Maybe I’m spoiled because our parents took us to dozens of first-run Broadway plays, went to P.F.Chang’s a decade before it came to Rogers, lived in San Francisco where we enjoyed live music, theater, and art that will never find its way to NWA. Maybe I’m cursed because we graduated from a well-known private college on the west coast, lived in Chicago, Newport Beach, Los Angeles, Denver and Boulder, Colorado in the 1980s and New York City in the 1990s, where we hung-out with celebrities, artists, entrepreneurs, and just plain cool people. Mom and Dad dragged us to the local museums and live entertainment at the legendary places in those cities and towns so many times I could have been a docent.

Sure, Wal-Mart, Tyson, and Hunt Trucking has made many local-breds multi-millionaires, and I’ve even met a few billionaires. But the Nouveau riche locals dress like Minnie Pearl, lack the worldly-culture and refined good taste to such a degree I laugh to myself when they crowd in line to experience fine Italian food at the new Olive Garden or chatter about Target opening a store down the street from Wal-Mart headquarters.

Wal-Mart rewards its executives and middle managers with offices that look like third-world countries with broken desks, wobbly-chairs, and dirty floors. I wonder if I should wear one of those masks surgeons wear just to keep from getting some weird disease or inhaling the mold growing on the walls. I’m shocked anyone would want to work there, but don’t say anything bad, because the Wal-Mart Gestapo have ears and are paranoid about strangers and anything that isn’t blindly loyal to Sam Walton and his fleet of private jets that travel the globe looking for ways to make and sell things cheaper and cheaper and crappie and creepier.

New is always nice. The locals are so excited about the new Pinnacle Hills Promenade, but it looks like one of dozens of identical shopping centers operated by the center’s owners, a Chicago-based shopping mall developer called GGP. Ask the merchants at the any of the Pinnacle Hills stores and they’ll tell you they are doing just O.K. The new shops are cool by Rogers-standards but oh-so boring compared to the cool stores you’ll find packed in towns from Austin to New York. The locals are proud of the new stores, but unless the goods are offered at Wal-Mart low prices, the only ones spending are the Wal-Mart vendor-employees who are trapped living here by their own career aspirations and promises of combat-pay from their bosses.
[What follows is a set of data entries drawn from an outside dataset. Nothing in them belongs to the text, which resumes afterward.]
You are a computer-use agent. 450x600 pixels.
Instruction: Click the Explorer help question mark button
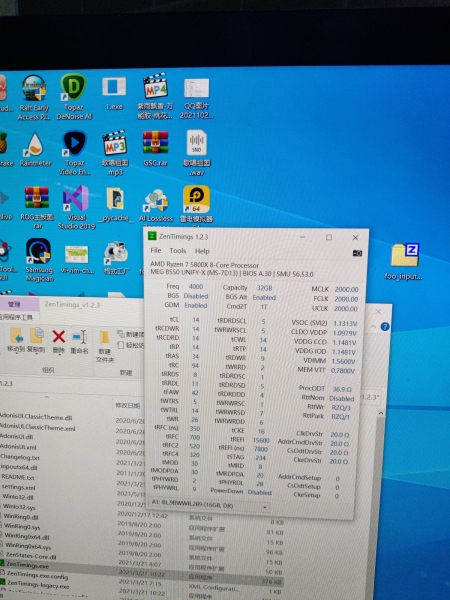[385, 326]
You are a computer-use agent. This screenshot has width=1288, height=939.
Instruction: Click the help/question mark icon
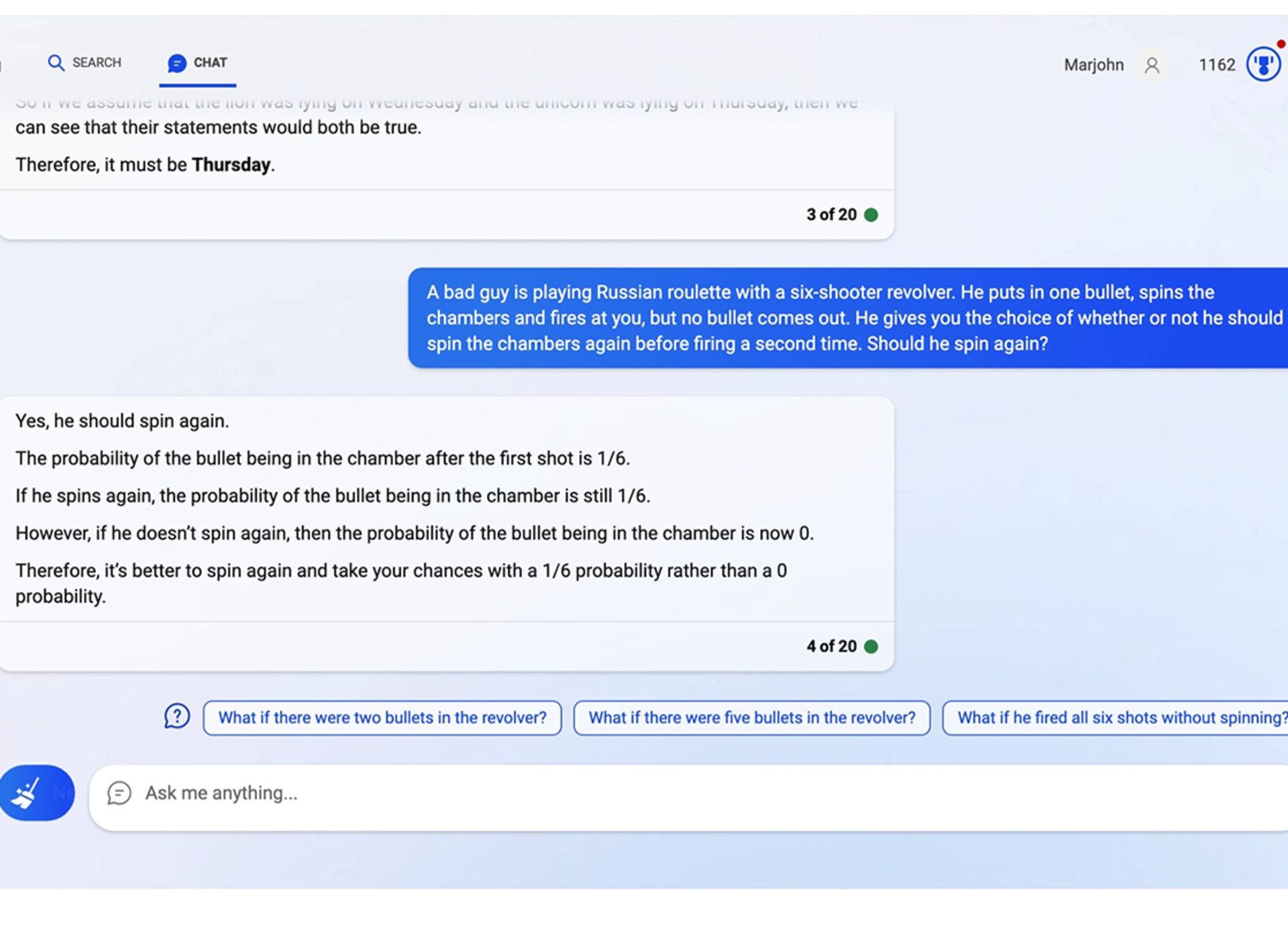click(176, 716)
Forget Northwest Arkansas if you're gay, black, Jewish, like cutting edge theater, something other than cover bands at the local clubs, are creative, or have a taste for originality and leading-edge thinking.

The area lacks public art entirely, unless you consider the old Civil War cannon in front of the Rogers Library as such. The city is spending millions on new roads, and banking on sales-tax revenues to pay for it all. Yet not one dime was spent on anything related to art and being first at anything global except how to package lead-paint-tainted toys from China as a legitimate after-school distraction for children from culturally-isolated homes.

Racism is rampant, especially if you’re non-English speaking. The illegals are easy prey, making them fodder for the more outspoken bigots and local cops who forget who’s washing the dishes at the all-you-can-eat buffet, cleaning the rooms at the local motels, and mowing the lawns because no one else will do it.

Even the Wal-Mart vendors from out of town are subject to a contemptuous attitude from the locals. We come from out of town trying to do good things for the community, but we’re treated like ignorant tourists that are fair game for locals and their swindles, cons, and over-charging. It took me about a year to figure that one out!

I’m looking forward to 2008 when my stint in Northwest Arkansas is over and I can move back to civilization. I can’t help but thinking I’m in an episode of the old TV Show, Green Acres.

With Love,

Your Brother

ryan said...

Huh. That's an interesting letter there, but being a local, and putting in my time (19 years, thank you very much), and having most of my family still left in Rogers, I feel the need to defend it, at least a little bit.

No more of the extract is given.